If a line in the entries below includes the string "menu", copy it out.

> **Data supplied**

------------

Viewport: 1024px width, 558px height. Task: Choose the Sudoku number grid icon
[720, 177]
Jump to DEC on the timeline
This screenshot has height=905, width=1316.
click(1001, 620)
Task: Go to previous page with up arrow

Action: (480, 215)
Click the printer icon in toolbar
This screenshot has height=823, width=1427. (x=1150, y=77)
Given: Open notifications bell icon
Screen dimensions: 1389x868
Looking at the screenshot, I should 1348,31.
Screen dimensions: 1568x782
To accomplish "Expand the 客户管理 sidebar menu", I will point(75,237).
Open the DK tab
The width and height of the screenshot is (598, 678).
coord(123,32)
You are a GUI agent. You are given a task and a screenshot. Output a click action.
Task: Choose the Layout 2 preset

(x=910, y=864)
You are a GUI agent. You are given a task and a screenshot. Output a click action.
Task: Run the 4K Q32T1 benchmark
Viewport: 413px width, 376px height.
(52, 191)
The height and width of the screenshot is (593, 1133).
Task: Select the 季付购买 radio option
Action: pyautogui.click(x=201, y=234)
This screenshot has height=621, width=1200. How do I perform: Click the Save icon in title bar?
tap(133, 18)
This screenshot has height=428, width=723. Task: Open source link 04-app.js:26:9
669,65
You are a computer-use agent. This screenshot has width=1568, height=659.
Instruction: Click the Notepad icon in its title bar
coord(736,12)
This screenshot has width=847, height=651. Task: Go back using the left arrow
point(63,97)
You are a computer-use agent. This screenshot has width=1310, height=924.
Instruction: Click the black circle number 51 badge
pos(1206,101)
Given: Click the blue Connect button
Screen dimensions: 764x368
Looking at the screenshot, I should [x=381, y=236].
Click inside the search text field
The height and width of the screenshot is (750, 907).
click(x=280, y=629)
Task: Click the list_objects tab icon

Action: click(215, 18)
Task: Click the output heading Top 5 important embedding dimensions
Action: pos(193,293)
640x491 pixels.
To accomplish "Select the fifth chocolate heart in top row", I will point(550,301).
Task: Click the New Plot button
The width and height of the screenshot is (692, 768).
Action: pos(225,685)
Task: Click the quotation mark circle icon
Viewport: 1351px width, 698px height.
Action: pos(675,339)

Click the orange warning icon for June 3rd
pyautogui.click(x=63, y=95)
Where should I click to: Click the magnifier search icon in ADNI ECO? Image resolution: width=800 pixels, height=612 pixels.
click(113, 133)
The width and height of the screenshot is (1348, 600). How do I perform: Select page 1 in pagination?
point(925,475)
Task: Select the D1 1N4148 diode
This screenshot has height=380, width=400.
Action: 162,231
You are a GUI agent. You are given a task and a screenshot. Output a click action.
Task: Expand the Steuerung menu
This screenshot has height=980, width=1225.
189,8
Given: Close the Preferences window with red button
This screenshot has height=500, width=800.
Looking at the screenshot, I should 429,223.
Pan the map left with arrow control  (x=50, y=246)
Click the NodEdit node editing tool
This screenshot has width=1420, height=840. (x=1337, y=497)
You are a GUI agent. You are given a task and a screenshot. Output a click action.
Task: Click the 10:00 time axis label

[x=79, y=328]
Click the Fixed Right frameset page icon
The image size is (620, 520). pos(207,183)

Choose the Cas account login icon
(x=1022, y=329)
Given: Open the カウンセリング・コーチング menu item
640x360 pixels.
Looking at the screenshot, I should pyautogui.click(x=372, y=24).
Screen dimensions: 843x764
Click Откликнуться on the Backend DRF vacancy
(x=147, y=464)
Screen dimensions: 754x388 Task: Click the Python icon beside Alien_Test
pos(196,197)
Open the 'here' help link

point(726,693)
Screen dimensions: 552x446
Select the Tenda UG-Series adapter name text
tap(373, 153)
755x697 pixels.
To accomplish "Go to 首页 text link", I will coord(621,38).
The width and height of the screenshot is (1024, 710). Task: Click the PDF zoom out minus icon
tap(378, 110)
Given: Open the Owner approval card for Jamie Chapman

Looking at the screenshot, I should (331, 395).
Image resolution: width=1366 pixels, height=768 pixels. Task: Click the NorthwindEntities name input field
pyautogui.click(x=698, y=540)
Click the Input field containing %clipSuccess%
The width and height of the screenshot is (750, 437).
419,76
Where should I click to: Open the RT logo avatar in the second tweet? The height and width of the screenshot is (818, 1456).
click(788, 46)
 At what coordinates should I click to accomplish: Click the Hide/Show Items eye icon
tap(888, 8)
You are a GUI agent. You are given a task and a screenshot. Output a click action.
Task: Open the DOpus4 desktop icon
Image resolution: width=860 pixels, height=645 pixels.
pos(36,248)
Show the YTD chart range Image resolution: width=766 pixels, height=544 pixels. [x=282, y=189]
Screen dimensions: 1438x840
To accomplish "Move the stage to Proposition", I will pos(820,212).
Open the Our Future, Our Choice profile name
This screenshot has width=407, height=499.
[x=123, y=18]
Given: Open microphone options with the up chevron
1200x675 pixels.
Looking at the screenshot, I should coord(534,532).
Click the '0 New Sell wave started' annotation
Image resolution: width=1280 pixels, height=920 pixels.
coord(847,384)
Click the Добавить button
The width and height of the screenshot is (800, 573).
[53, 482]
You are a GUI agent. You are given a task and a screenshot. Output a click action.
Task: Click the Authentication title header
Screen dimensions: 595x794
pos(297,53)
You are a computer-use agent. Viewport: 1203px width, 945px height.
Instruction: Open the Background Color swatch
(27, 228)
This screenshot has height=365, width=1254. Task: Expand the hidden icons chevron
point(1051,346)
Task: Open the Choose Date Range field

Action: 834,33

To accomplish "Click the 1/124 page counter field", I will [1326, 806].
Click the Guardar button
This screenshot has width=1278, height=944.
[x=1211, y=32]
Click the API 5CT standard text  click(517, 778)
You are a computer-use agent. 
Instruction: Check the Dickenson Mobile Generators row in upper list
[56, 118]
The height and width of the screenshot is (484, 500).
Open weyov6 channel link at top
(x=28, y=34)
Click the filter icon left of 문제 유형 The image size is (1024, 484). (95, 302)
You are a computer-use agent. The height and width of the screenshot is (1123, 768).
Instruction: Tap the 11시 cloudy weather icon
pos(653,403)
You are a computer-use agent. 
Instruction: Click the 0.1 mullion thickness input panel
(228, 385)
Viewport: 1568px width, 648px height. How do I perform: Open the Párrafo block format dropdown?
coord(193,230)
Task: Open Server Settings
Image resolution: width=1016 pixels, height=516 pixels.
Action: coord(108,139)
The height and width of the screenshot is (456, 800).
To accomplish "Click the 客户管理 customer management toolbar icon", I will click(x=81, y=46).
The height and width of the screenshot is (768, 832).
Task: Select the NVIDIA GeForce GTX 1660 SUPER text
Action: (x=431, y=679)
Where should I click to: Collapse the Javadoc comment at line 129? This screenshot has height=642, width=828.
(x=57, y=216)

------------

> **Final answer**
To accomplish "Expand the 客户管理 sidebar menu", I will point(75,237).
Task: Expand the Steuerung menu
Given: Open the カウンセリング・コーチング menu item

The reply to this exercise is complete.